Melgaard’s characteristic rapid brushstrokes indicate an urge to express himself without any restrictions, to capture a relevant feeling about the here and now. Contrasting with its joyful colours, the paintings echo the darkness and pain that he recognises in Wurtzel’s writings, which become particularly poignant in light of the current global social-psychological crisis. Commenting on the diptych entitled Dog/Cat Walk that pairs two of his semi-cartoonish characters, Melgaard says that it impersonates our current life experiences, as we “walk over ourselves starring in our own everyday drama”.  

Painting smaller formats for his exhibition in Paris has allowed Melgaard to engage in a more intimate and psychological tête-à-tête with his female alter-ego. The animalized figure of Elizabeth Wurtzel  on candy-coloured blue, green or pink backgrounds haunts his paintings as an obscure object of his different feelings and desires. In his eyes these characters (either in his paintings, novels or other artistic fields) are like “signatures” and Melgaard sees his new paintings “as portraits of me and Elisabeth and maybe also of how I can feel and relate to her ideas and writings, especially about addiction.” 

However, by depicting an existing person like Wurtzel, Melgaard steps into different phantasmagoric grounds, where the blending of real and fictional characters allows him to establish his very own ‘mythology’. In her author’s note of Prozac Nation, Wurtzel quoted the Talmud: “We do not see things as they are. We see them as we are”. In his homage to her thinking, Melgaard pursues his own introspection. By layering auto-biographical sediments of his life and crossing different genres and forms, he constantly reinvents his artistic expression through the flow of his auto-fictional narratives: “The characters in my paintings - are they good or bad? I don’t know. It can be debatable. There is something subversive in it and in a way that intensifies the extreme quality of my pictures.”

In his specially conceived installation for Paris, the layering of meaning and the permanent hybridity present in Melgaard’s works is dramatized by the display of his paintings on three different wallpapers created by Martin Kvamme and produced by Rolf Hoff and his company Signex AS, which transform the gallery spaces “in a very simple gesture", as Melgaard says. Two psychedelic wallpapers feature cinematic streams of fragmented photographs and drawings representing the protagonist of the exhibition, Elizabeth Wurtzel, together with other generational icons like Lydia Lunch or Heather Locklear. A third graphic wallpaper projects a selection of sharp quotes from Prozac Nation on the walls, as if sending arrows of thoughts into the future. 

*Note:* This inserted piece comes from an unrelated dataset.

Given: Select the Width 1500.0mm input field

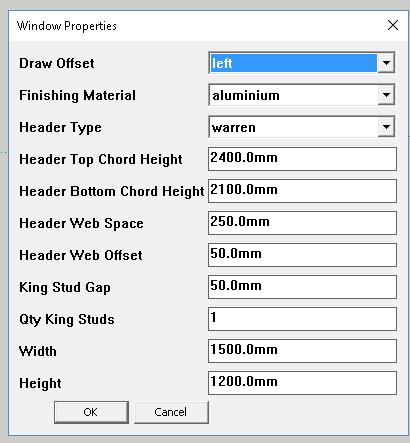Looking at the screenshot, I should pos(302,351).
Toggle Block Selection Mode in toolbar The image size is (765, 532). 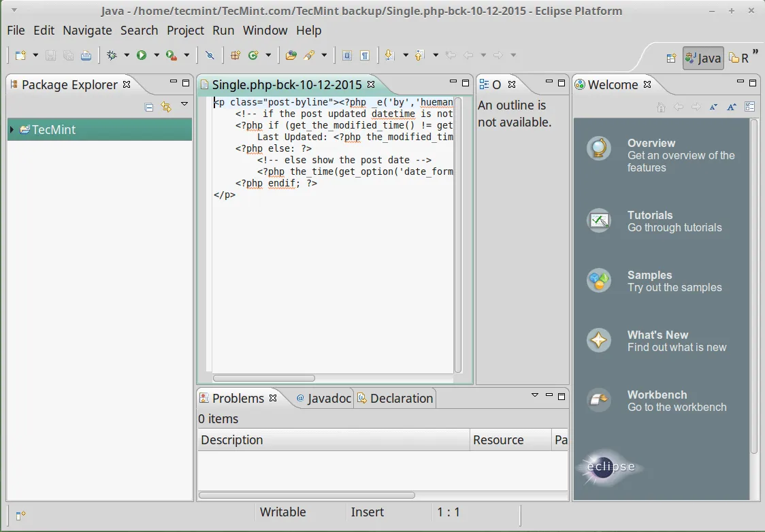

Melgaard embraces a clash of (sub)cultures through his exploration of a narrative beyond the concept  of high/low, good/evil, where his family of invented characters evolve. By constantly pushing the boundaries, he challenges the perception as well as  the social, sexual and psychological position of the viewer. Melgaard firmly believes that “the aim of art is to gain from exploring the negative spaces of a culture”. By tracing trips into the voids and organizing his seemingly chaotic universe, he creates a visceral language based on a visual dynamism that may connect relevantly with us as we negotiate the complicated, disruptive, challenging times we are living in. 

* Bjarne Melgaard spells the name of Elizabeth Wurtzel in his own way: Elisabeth Wurtzel.